Vivre avec un procrastinateur, que l'autre le soit ou pas, dans un cadre professionnel ou personnel, n'est pas une sinécure ; dans ces cas-là, Perry nous rappelle que la procrastination n'est pas une marque de mépris ou de méchanceté, et que surtout, elle est involontaire.
Enfin, le dernier chapitre de ce livre est assez curieux : le philosophe Perry recherche dans son domaine s'il n'y aurait pas justifications philosophiques à la procrastination. Ben non, en fait, il n’y en a pas !

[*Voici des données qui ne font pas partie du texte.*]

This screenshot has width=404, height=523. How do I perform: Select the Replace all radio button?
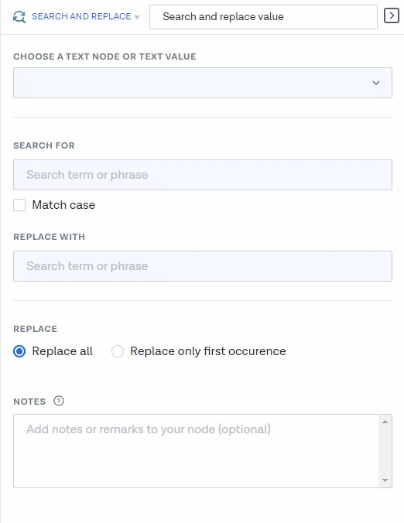[x=19, y=351]
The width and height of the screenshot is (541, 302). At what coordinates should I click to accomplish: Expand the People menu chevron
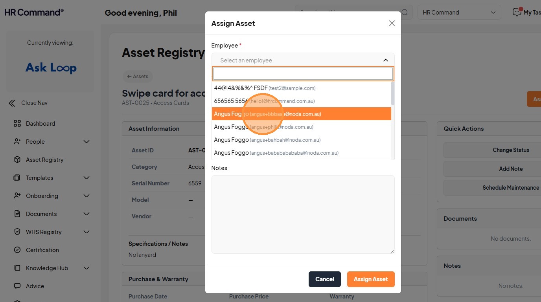coord(86,142)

Enfin, l'ouvrage se termine sur une bibliographie de la procrastination, des sites internet, etc… sur le sujet.


Perry le dit lui-même en conclusion : "Cet ouvrage a davantage l'ambition de réconcilier les procrastinateurs structurés avec eux-mêmes que de les réformer."

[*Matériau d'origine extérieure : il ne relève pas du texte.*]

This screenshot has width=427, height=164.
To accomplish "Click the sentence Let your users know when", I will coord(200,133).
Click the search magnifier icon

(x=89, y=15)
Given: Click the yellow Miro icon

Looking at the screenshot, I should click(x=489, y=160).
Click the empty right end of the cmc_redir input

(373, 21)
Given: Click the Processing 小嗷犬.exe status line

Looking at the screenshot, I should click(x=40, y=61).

Les procrastinateurs assidus pourront trouver quelques astuces pour optimiser leur activité. Ce court ouvrage a le mérite d'être accessible, amusant et déculpabilisant. On s'amuse et on apprend. Je reste tout de même un peu sceptique sur l'absolue bienveillance et la complaisance dont fait preuve l'auteur vis-à-vis des procrastinateurs.
Ceci dit, ce livre m'a été offert par une de mes collègues et amie. Si je continue à me demander s'il n'y aurait pas un message caché derrière ce cadeau ("J'ai vu le titre, j'ai tout de suite pensé à toi", m'a-t-elle dit !!), j'ai maintenant tous les arguments en tête pour justifier le bordel de mon bureau (je gagne toujours les concours du bureau le plus mal rangé !) et lui expliquer pourquoi je n'utilise ni pochettes, ni classeur : mon organisation est horizontale. Et toc !


Ces gens-là [les organisateurs verticaux] considèrent qu'un bureau encombré de paperasse est le symptôme d'un manque d'organisation. Rien de plus faux. En voyant un étudiant gaucher se contorsionner sur sa chaise pour prendre des notes sur ces maudites tablettes, on n'en déduira pas qu'il a des problèmes de coordination psychomotrices. On dira tout simplement qu'il pâtit d'un désavantage situationnel. Il en va de même pour les organisateurs horizontaux. L'univers est conçu en fonction des organisateurs verticaux et de leur système de rangement. Les organisateurs horizontaux, eux, en sont réduits à investir les tables, les dessus d'armoire, les chaises et le plancher. Si quelqu'un s'était soucié de concevoir un meuble adapté au rangement et à l'archivage des organisations horizontaux, ces derniers seraient tout aussi organisés et méticuleux que les autres.

Pour surmonter votre tendance à la procrastination, le meilleur moyen consiste à s'entourer de coéquipiers qui ne soient pas, eux aussi, des procrastinateurs. Ces gens-là sont encore plus efficaces qu'un radio-réveil, même s'ils sont parfois plus difficiles à désactiver.